のどかな晴れた夏の日の午前は、外に出て遊ぶことも多かった。その一つが、「コケコッコーの花」遊びだった。その花の花びらを摘み、その付け根を割くと花びらが二枚に分かれ、粘り気のある液体がしみ出てくるのだ。それを母とわたしはお互いの顔につけあい、遊んだ。それはネイティブアメリカンの式典の時の飾りのようにも、アフリカの民族の戦の前の化粧のようにも思えるのだけれど、母は「ニワトリのトサカのようでしょう?」と言い、わたし達はその花を「コケコッコーの花」と呼んでいた。
のんびりとした“昭和”の教員宿舎にわたしが住んでいたのは、1歳半から5歳半までだった。両親が新築でマイホームを札幌に建て、わたしの小学校入学前に引っ越したからだ。そんな幼い時分であったにもかかわらず、小樽に対する郷愁はその後も長く続いた。そして、後ほど四半世紀も経った頃に気づくことになるのだが、その郷愁の思いの中に、母との思い出の「コケコッコーの花」が含まれていたのだった。
時が経ち、わたしは成長し、大学を卒業して丸の内の外資系商社で働くようになった。都会の暮らしではほとんど土を見ることはなく(アスファルトの下と、整備された公園の中だけに、土はあったから・・・)友達も少ない中で、地方都市から出たばかりのわたしに居場所などないように感じた。仕事でもスランプで、精神的にどんどん落ちていった。そんな時にふらりと、どこに行くわけでもなく乗った電車の窓からコケコッコーの花が見えた。幼いわたしと母が、二人で顔に花びらをつけて遊んでいる姿が見えた。わたしは電車の中であることも憚らず、ボロボロと泣いた。東京に出てから、人前で泣いたのは、それが初めてだった。 家に帰ってから、母に電話をかけた。母の声を聞くと、先ほどの感情が戻ってきて声を上げてただ泣くばかりになってしまった。母は最初いくばくか驚いたようだったが、そのうち強い語調で言った。「もういいから、帰っておいで。

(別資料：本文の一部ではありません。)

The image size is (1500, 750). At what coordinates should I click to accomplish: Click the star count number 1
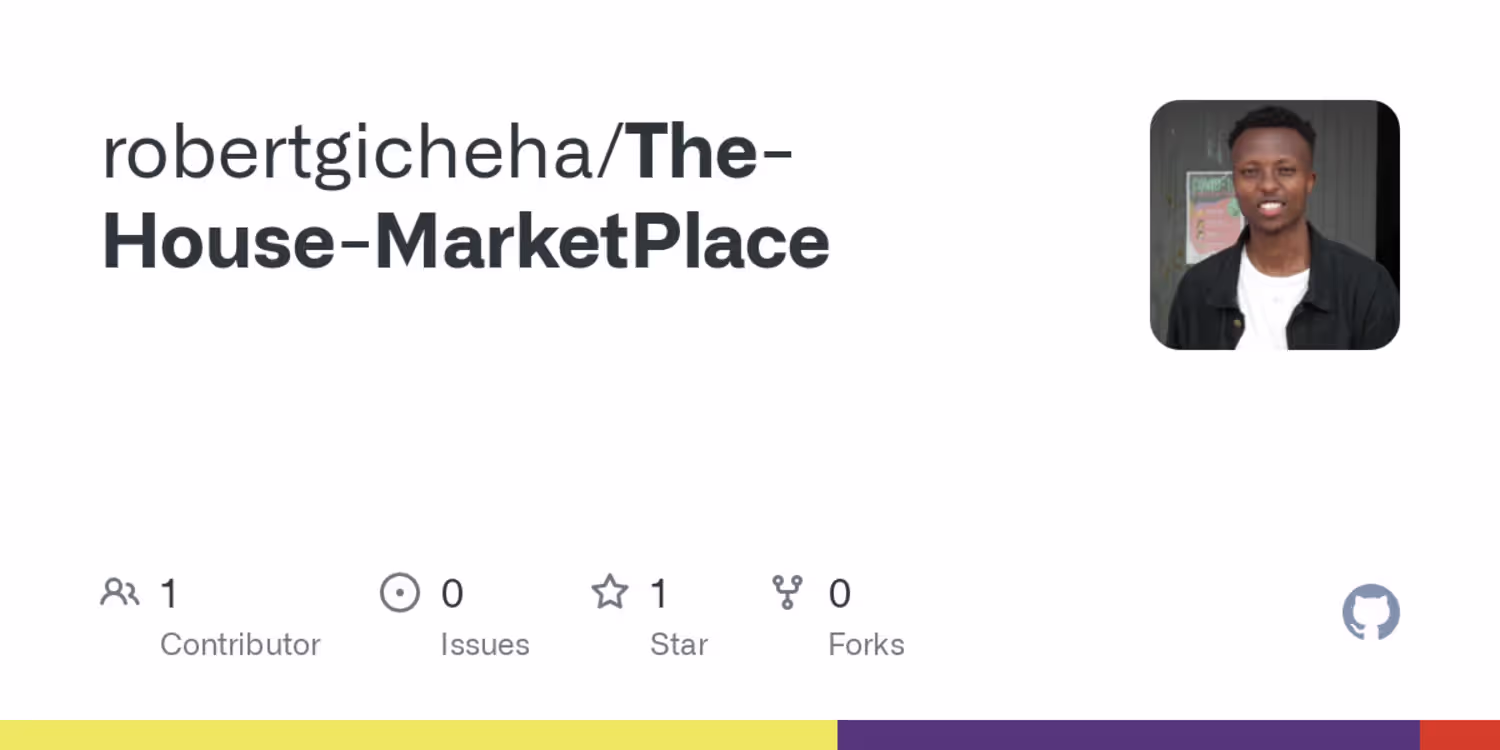click(x=659, y=594)
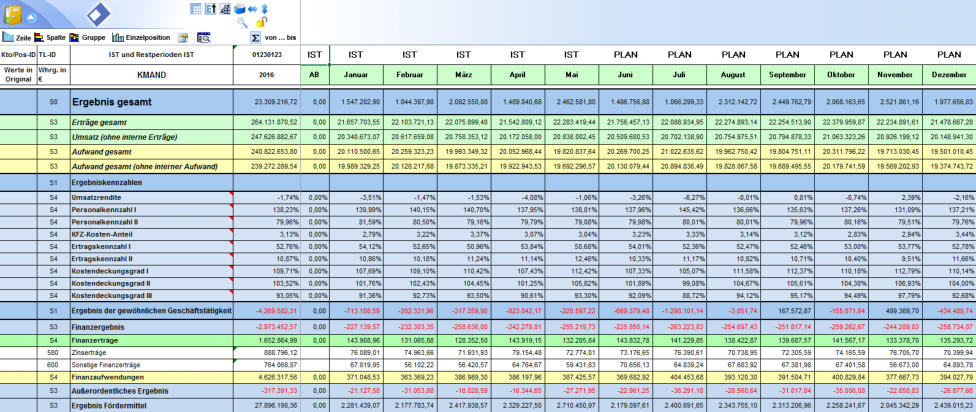
Task: Click the horizontal double-arrow icon
Action: click(x=251, y=8)
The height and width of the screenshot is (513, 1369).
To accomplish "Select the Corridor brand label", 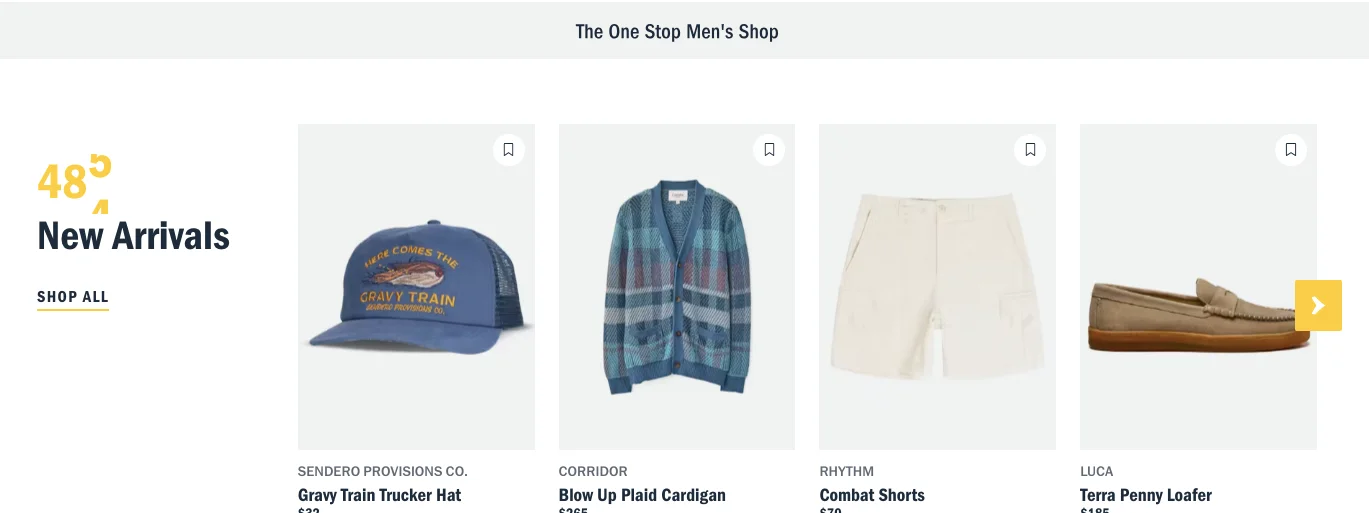I will coord(593,471).
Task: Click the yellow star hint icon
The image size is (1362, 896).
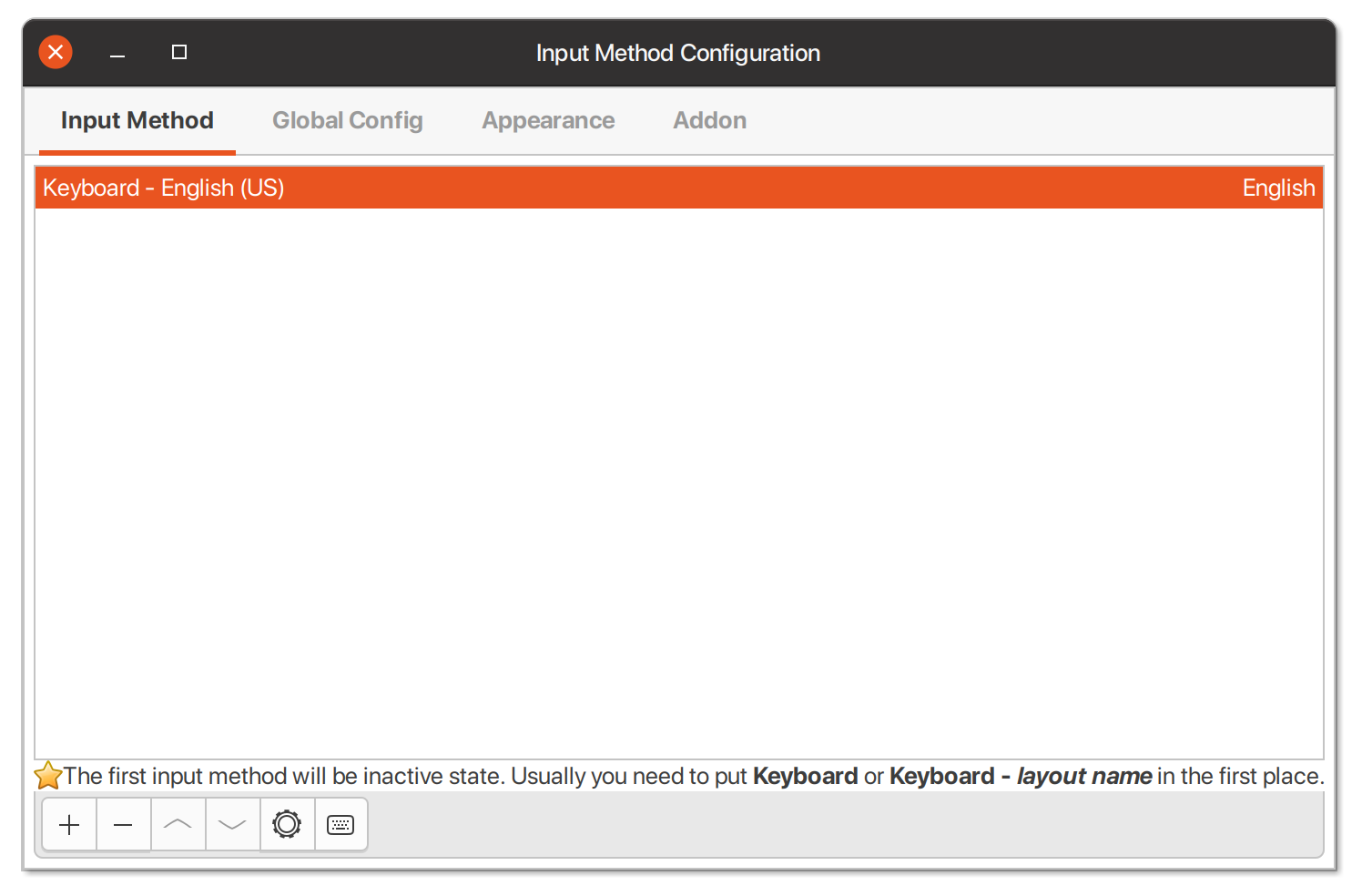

」わたしは鼻水を垂らしながら泣きつつ、初めてその電話で一言だけまともに喋った、「いやだ、絶対、いやだ。まだ帰るわけにはいかない!」必ずなんらかの成果を手にするまで、会社は辞めない、そう誓って札幌を出たのだ、その自分への約束を果たさなければ、帰らない!という思いだけが残っていた。
その電話での母の一言を聞いて、わたしはどこか安心したのかもしれない。その後、色々な人の助けもあり、わたしは25歳にして会社始まって以来の史上最高の年商550億円(当時のレート)をあげる事ができた。そして、26歳で札幌に戻り、最初の会社を立ち上げた。
随分と時が経ち、今は仕事もさることながら、娘を授かり育てている。わたしの娘は、わたしがちょうど母と「コケコッコーの花」遊びをしていた年頃。いつの頃からだろうか、街角で「コケコッコーの花」を見かけると、母を思い出し、涙腺が緩むようになってしまったわたし。困ったことに、今わたしの住んでいる町にはあちこちに、「コケコッコーの花」である、「タチアオイ」が生えています。
今日も人生の扉を開いて出会ってくださり、ありがとうございます。
なぜだか娘には、まだこの遊びを教えていない・・・明日、教えてあげよう。